◆ Your goal ◆
Express the lines from the one containing "Image resolution: width=1061" through the one containing "a column in", both included, as a Markdown table with the columns Row and Line, leaving out blank lines.

◆ Entries ◆
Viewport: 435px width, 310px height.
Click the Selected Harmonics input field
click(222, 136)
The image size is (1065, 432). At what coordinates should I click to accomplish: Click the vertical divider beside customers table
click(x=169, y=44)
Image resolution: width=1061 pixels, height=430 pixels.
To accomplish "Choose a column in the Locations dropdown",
---
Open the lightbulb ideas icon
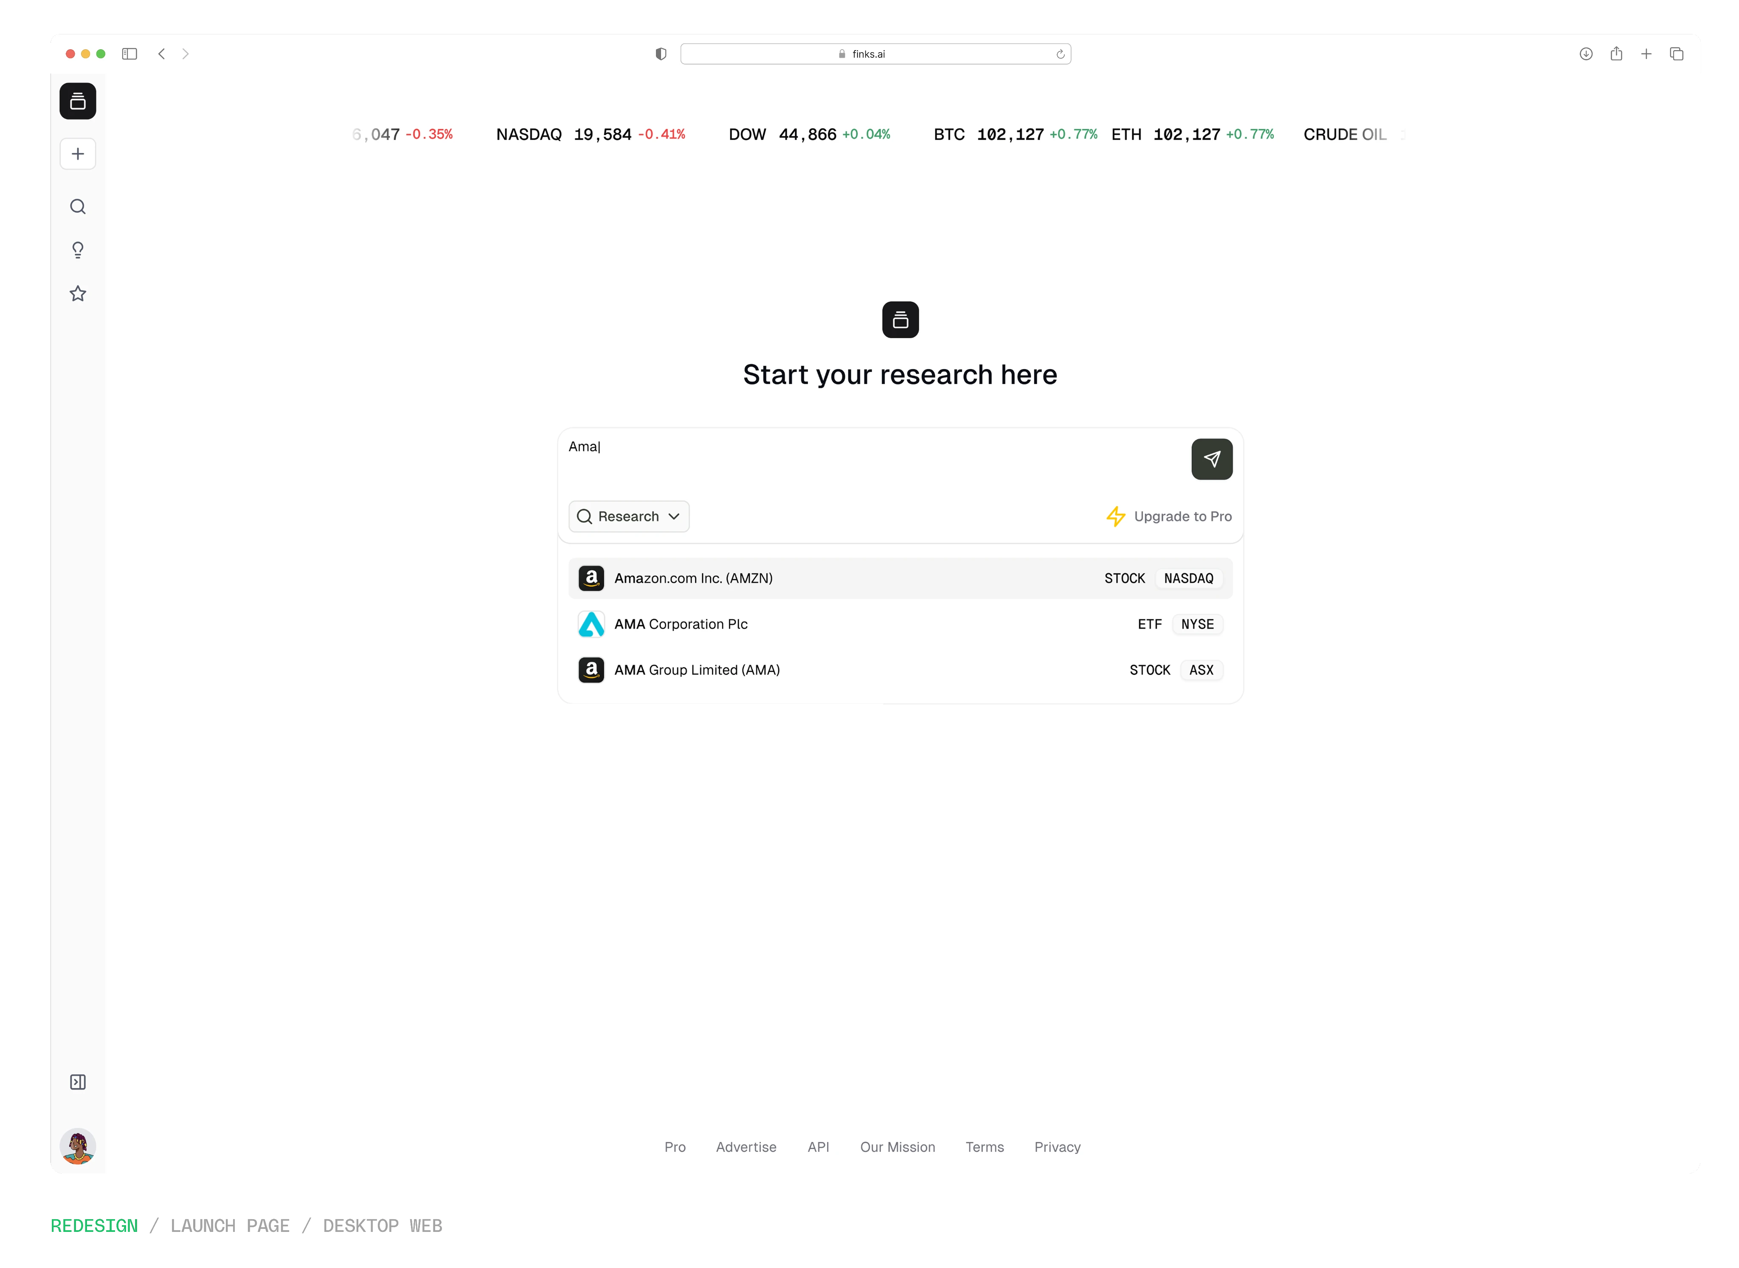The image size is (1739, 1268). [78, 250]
==
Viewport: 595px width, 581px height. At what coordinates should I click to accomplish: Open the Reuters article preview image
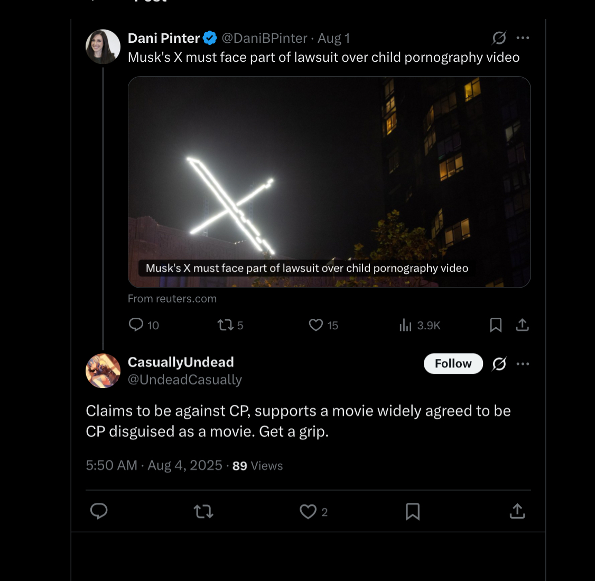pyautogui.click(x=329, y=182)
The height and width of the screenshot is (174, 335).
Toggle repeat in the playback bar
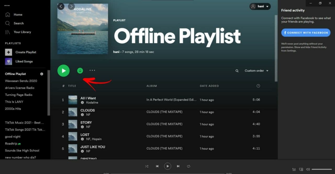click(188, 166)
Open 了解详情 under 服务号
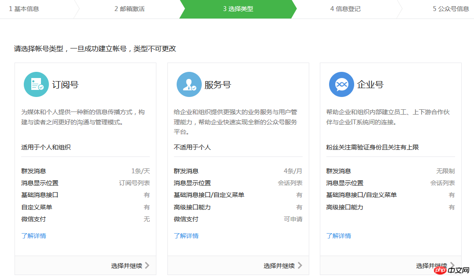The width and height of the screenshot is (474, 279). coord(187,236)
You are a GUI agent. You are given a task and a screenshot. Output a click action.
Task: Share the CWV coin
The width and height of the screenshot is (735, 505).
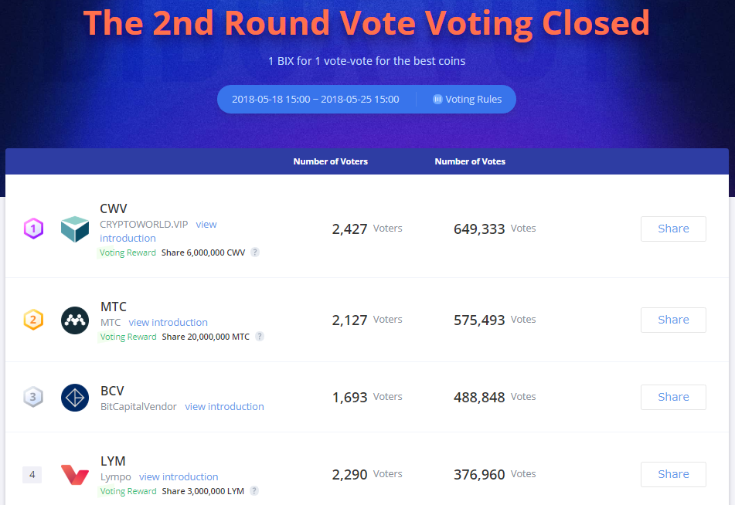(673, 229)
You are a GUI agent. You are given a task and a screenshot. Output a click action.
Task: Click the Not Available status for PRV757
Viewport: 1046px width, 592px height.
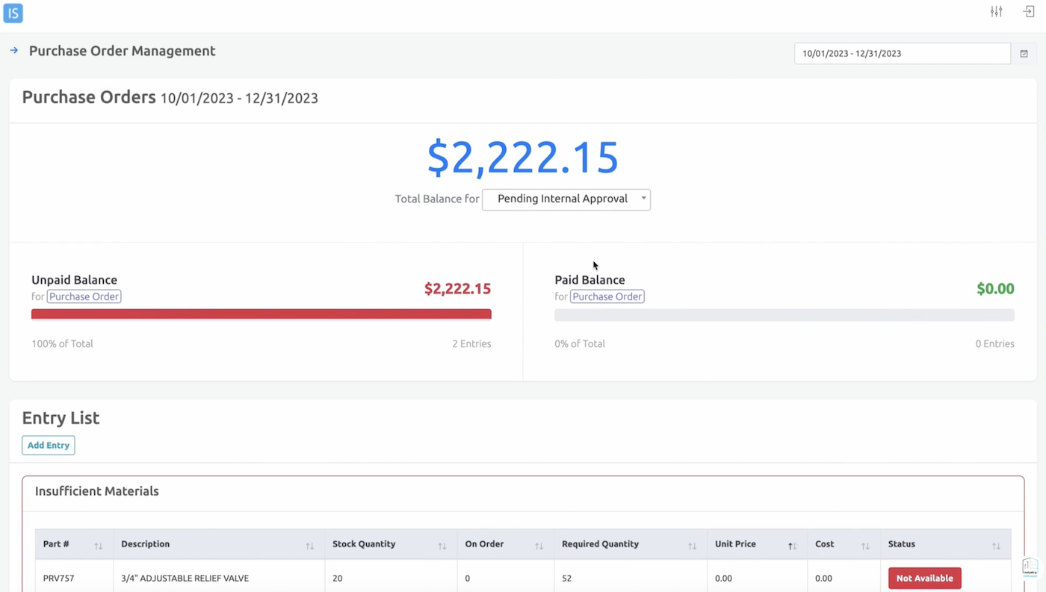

◆ Written response ◆
| Row | Line |
|---|---|
| 1 | Image resolution: width=1061 pixels, height=430 pixels. |
| 2 | To accomplish "Choose a column in the Locations dropdown", |